Iwi Whakamahu draws a crowd smaller than a family group chat
The other day I wrote a fairly balanced piece about the Iwi Whakamahu Heal the Nation tour. It was billed as a movement to heal the country, bring people together, and spark real change. I was sceptical from the start, but I kept an open mind. I even said I would be surprised how many people actually turned up.
In the words of Scribe, the answer was simple. Not many, if any.
To be fair, I acknowledged in my last article that people have jobs. Rent still needs to be paid. Kids still need feeding. Not everyone can just take weeks off work to follow a tour around the country. But when something is sold as a movement that will “heal the nation”, the expectation is momentum. Numbers matter. Energy matters. Right now, both appear to be missing.
What we are seeing instead is a slow realisation that this might not be a movement at all. It looks more like a loosely organised road trip with lofty slogans attached.
Yes, a tree was planted. Good on them. But anyone can plant a tree. That alone is not nation healing. It is basic environmental box ticking, not a breakthrough moment.
Then there is Parliament.
The footage coming out of Wellington is whākn’ embarrassing. From the videos circulating on X, attendance appears to be under 30 people. For something meant to represent a groundswell of national support, that is not just underwhelming, it is damning.
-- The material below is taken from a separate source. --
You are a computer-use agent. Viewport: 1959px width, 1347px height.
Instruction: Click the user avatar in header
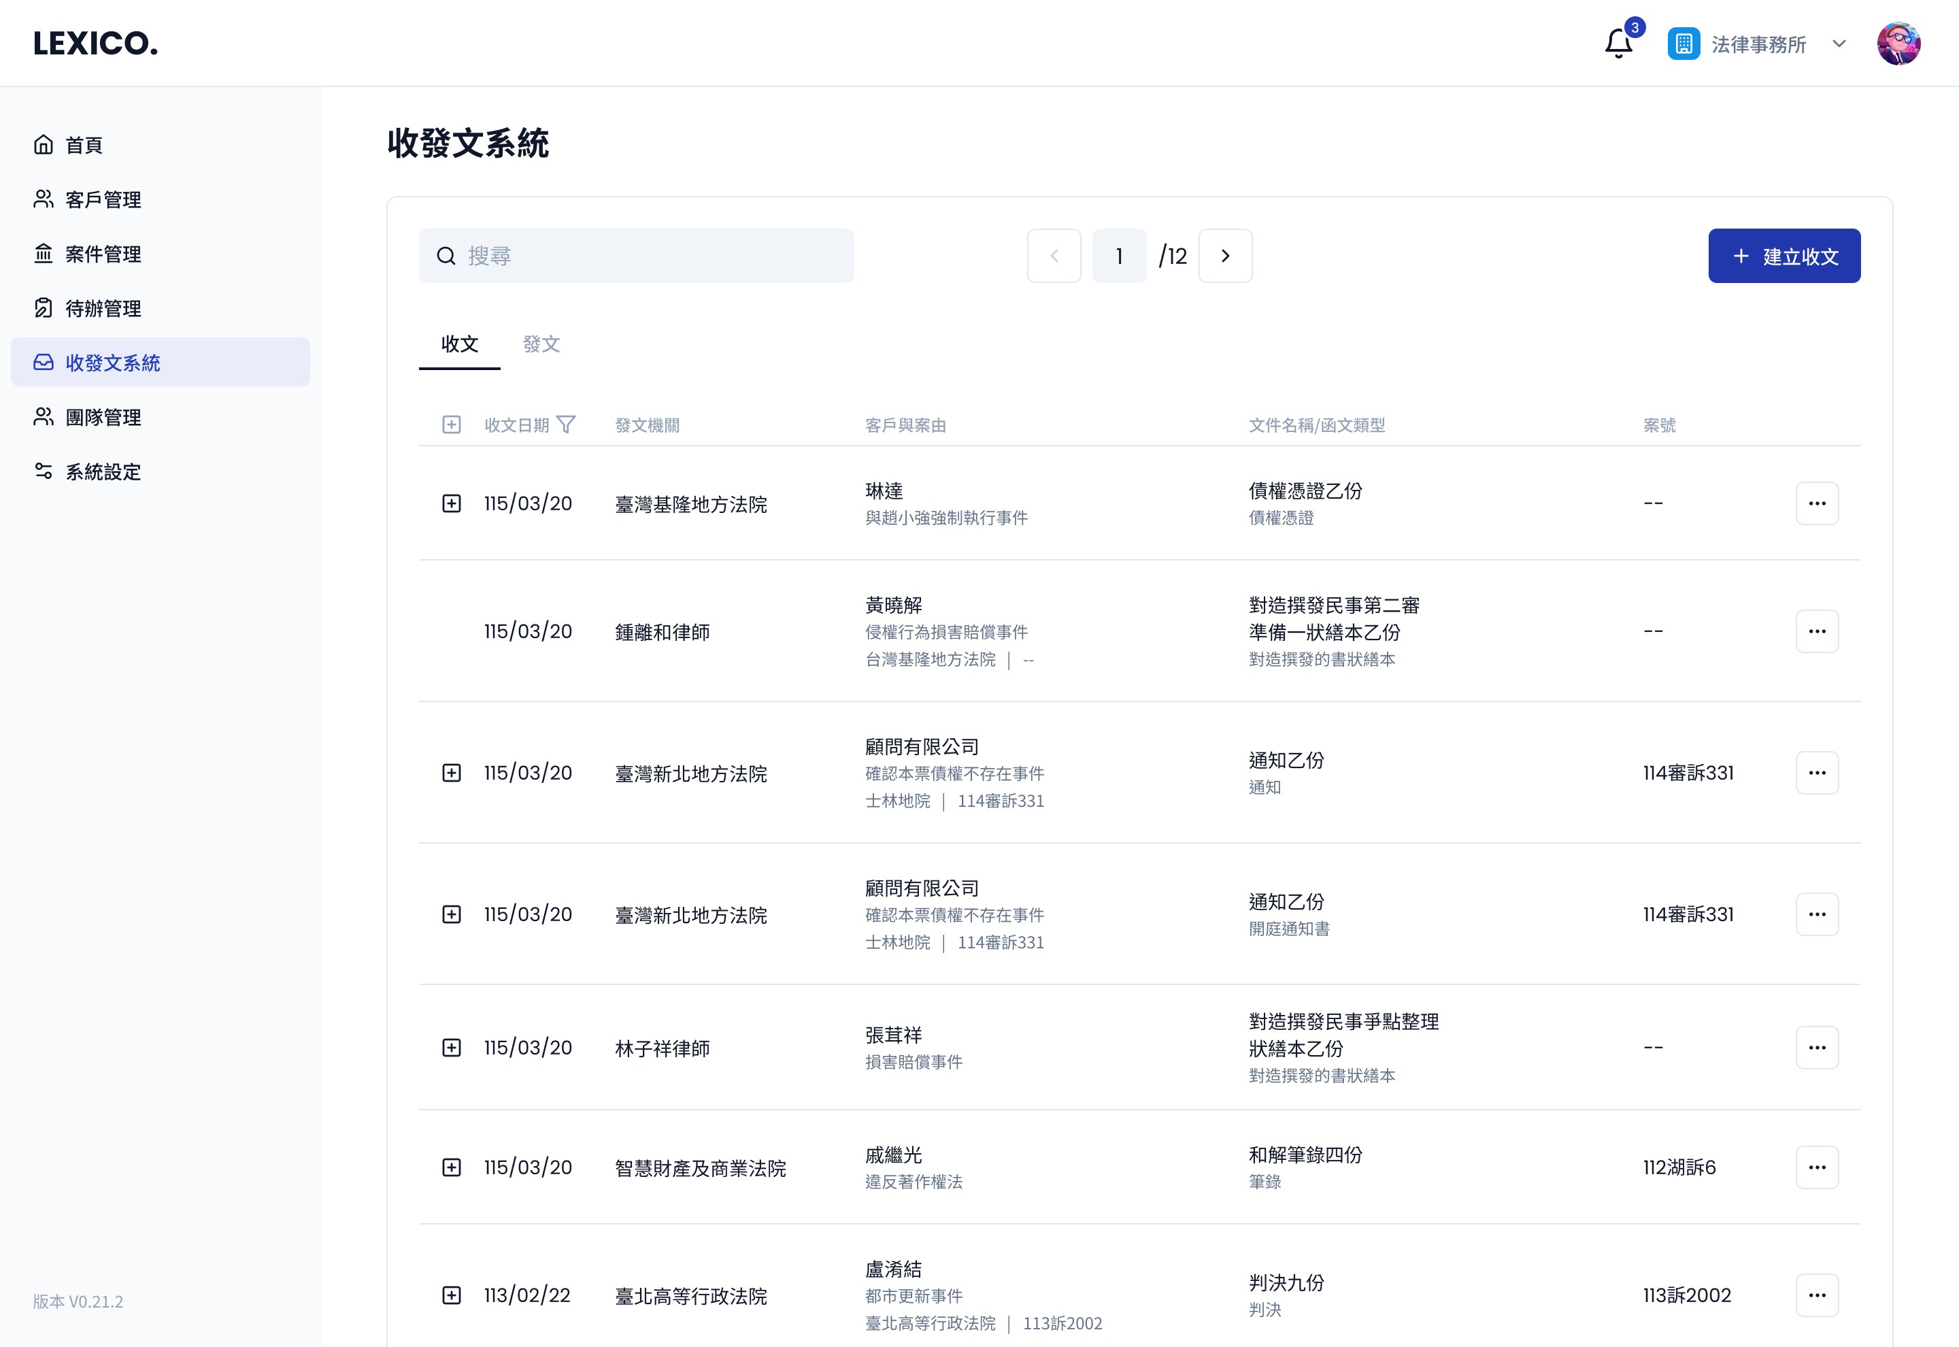pos(1897,43)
Video source: @magnoliakiwi on X
One video uploaded by Shubz showed someone donating a 500 gram bag of Milo and a few cups. The clip ended with a plea to his 51,000 TikTok followers for more donations. That image alone says more than any critic ever could. A movement that claims to be changing the country should not be surviving on Milo tins and goodwill handouts.
Another video showed the group walking down a street with people in high vis acting as “security”, although it was unclear what they were securing. Traffic was not managed properly. People were wandering down the middle of the road. It looked disorganised, amateur, and unserious.
And that is really the problem here.
This has been marketed as something profound, something transformational. Instead, it feels performative. Symbol over substance. Optics over outcomes.
It must be nice to not have to work and to travel the country for three weeks talking about healing the nation. For most New Zealanders, that is not reality. We clock in. We grind. We keep the lights on. Someone has to.
Anyway, I should get back to it. Food does not put itself on the table, and rum is not getting any cheaper.